··· EXERCISE DATA ···

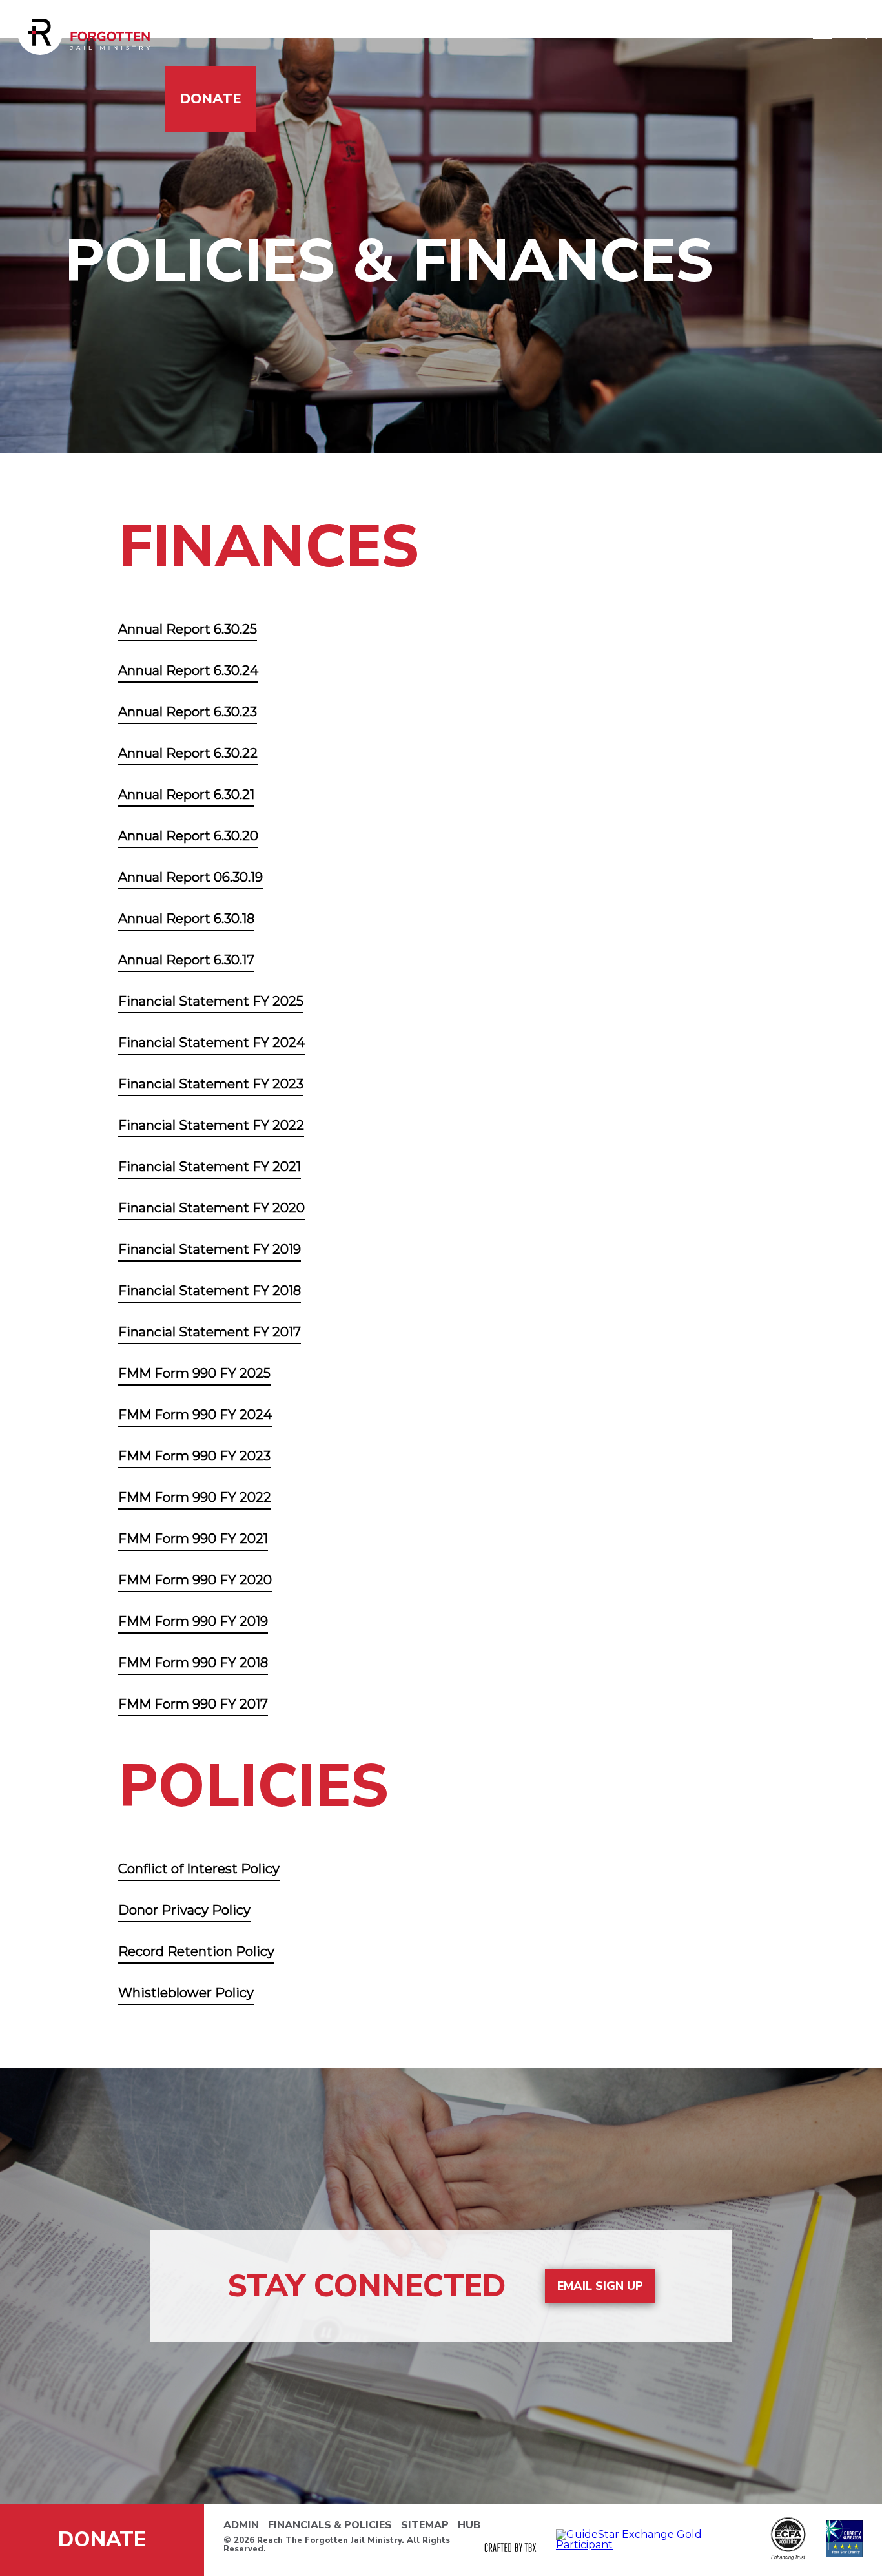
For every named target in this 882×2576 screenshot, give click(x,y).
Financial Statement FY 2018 (209, 1290)
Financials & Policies (330, 2525)
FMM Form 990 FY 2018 (193, 1662)
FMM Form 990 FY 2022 (194, 1497)
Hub (469, 2525)
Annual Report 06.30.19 (190, 877)
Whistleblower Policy (186, 1992)
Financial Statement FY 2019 (209, 1249)
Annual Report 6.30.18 (186, 918)
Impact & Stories (519, 33)
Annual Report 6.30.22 (188, 753)
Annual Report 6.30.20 (188, 836)
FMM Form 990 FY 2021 (193, 1538)
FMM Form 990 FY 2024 (195, 1414)
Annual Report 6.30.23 (187, 712)
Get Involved (365, 33)
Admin (241, 2525)
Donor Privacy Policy (184, 1910)
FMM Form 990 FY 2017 (193, 1704)
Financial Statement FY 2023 (210, 1084)
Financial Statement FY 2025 (210, 1001)
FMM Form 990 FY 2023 (194, 1456)
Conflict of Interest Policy (199, 1868)
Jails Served (229, 33)
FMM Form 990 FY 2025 (194, 1373)
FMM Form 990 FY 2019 (193, 1621)
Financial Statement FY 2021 (209, 1166)
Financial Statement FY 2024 (211, 1042)
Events (648, 33)
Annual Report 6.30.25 (187, 629)
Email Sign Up (600, 2286)
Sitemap (425, 2525)
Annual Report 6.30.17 (186, 960)
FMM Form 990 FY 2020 (195, 1580)
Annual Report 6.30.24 (188, 670)
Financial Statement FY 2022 (211, 1125)
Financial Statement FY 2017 (209, 1332)
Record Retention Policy (196, 1951)
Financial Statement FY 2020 (211, 1208)
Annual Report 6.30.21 (186, 794)
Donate (210, 99)
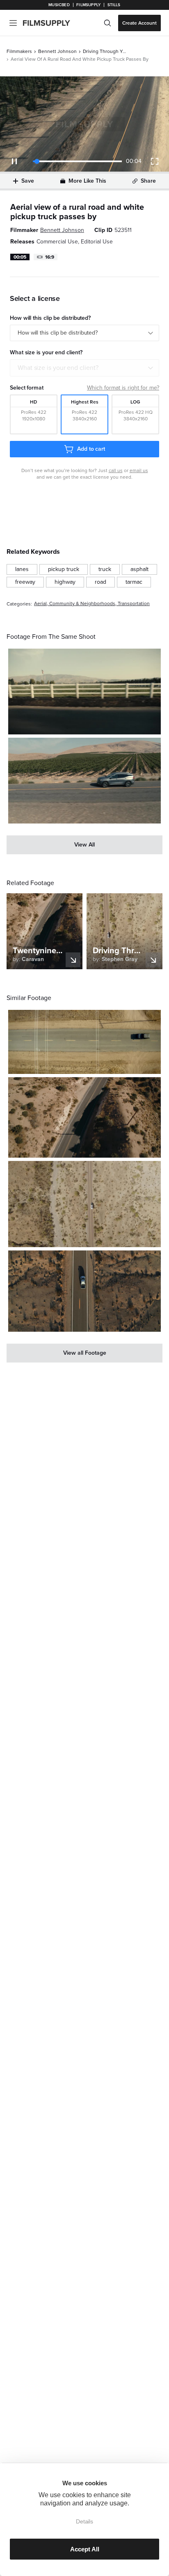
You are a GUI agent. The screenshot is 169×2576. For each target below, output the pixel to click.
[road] (100, 582)
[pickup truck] (63, 569)
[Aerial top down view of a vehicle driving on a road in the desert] (84, 1042)
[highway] (65, 582)
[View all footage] (84, 1353)
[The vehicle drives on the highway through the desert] (84, 1204)
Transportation (134, 603)
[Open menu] (13, 23)
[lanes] (22, 569)
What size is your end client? (58, 368)
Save (27, 180)
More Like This (87, 180)
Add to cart (91, 448)
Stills (114, 4)
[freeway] (25, 582)
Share (148, 180)
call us (116, 470)
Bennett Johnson (57, 51)
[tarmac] (134, 582)
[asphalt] (139, 569)
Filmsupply (88, 4)
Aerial (40, 603)
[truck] (104, 569)
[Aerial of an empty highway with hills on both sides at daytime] (84, 1117)
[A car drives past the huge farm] (84, 780)
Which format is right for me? (123, 387)
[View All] (84, 844)
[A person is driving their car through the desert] (84, 1291)
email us (139, 470)
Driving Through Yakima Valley (105, 51)
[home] (51, 23)
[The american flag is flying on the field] (84, 691)
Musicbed (58, 4)
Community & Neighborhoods (82, 603)
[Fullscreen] (154, 161)
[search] (107, 23)
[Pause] (14, 161)
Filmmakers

···

## THE TASK
Restate each of the entries above word for word and skip every image.

## SOLUTION TO THIS PROBLEM
For every named target in this 882×2576 screenshot, give click(x,y).
Financial Statement FY 2018 (209, 1290)
Financials & Policies (330, 2525)
FMM Form 990 FY 2018 (193, 1662)
FMM Form 990 FY 2022 (194, 1497)
Hub (469, 2525)
Annual Report 06.30.19 (190, 877)
Whistleblower Policy (186, 1992)
Financial Statement FY 2019 (209, 1249)
Annual Report 6.30.18 (186, 918)
Impact & Stories (519, 33)
Annual Report 6.30.22 (188, 753)
Annual Report 6.30.20 (188, 836)
FMM Form 990 FY 2021 (193, 1538)
FMM Form 990 FY 2024 (195, 1414)
Annual Report 6.30.23 (187, 712)
Get Involved (365, 33)
Admin (241, 2525)
Donor Privacy Policy (184, 1910)
FMM Form 990 FY 2017 (193, 1704)
Financial Statement FY 2023 (210, 1084)
Financial Statement FY 2025 (210, 1001)
FMM Form 990 FY 2023 (194, 1456)
Conflict of Interest Policy (199, 1868)
Jails Served (229, 33)
FMM Form 990 FY 2025 (194, 1373)
FMM Form 990 FY 2019 (193, 1621)
Financial Statement FY 2021 (209, 1166)
Financial Statement FY 2024 (211, 1042)
Events (648, 33)
Annual Report 6.30.25 (187, 629)
Email Sign Up (600, 2286)
Sitemap (425, 2525)
Annual Report 6.30.17 (186, 960)
FMM Form 990 FY 2020 (195, 1580)
Annual Report 6.30.24 (188, 670)
Financial Statement FY 2022 (211, 1125)
Financial Statement FY 2017 (209, 1332)
Record Retention Policy (196, 1951)
Financial Statement FY 2020 (211, 1208)
Annual Report 6.30.21 (186, 794)
Donate (210, 99)
You are a GUI agent. The screenshot is 169×2576. For each target below, output the pixel to click.
[road] (100, 582)
[pickup truck] (63, 569)
[Aerial top down view of a vehicle driving on a road in the desert] (84, 1042)
[highway] (65, 582)
[View all footage] (84, 1353)
[The vehicle drives on the highway through the desert] (84, 1204)
Transportation (134, 603)
[Open menu] (13, 23)
[lanes] (22, 569)
What size is your end client? (58, 368)
Save (27, 180)
More Like This (87, 180)
Add to cart (91, 448)
Stills (114, 4)
[freeway] (25, 582)
Share (148, 180)
call us (116, 470)
Bennett Johnson (57, 51)
[tarmac] (134, 582)
[asphalt] (139, 569)
Filmsupply (88, 4)
Aerial (40, 603)
[truck] (104, 569)
[Aerial of an empty highway with hills on both sides at daytime] (84, 1117)
[A car drives past the huge farm] (84, 780)
Which format is right for me? (123, 387)
[View All] (84, 844)
[A person is driving their car through the desert] (84, 1291)
email us (139, 470)
Driving Through Yakima Valley (105, 51)
[home] (51, 23)
[The american flag is flying on the field] (84, 691)
Musicbed (58, 4)
Community & Neighborhoods (82, 603)
[Fullscreen] (154, 161)
[search] (107, 23)
[Pause] (14, 161)
Filmmakers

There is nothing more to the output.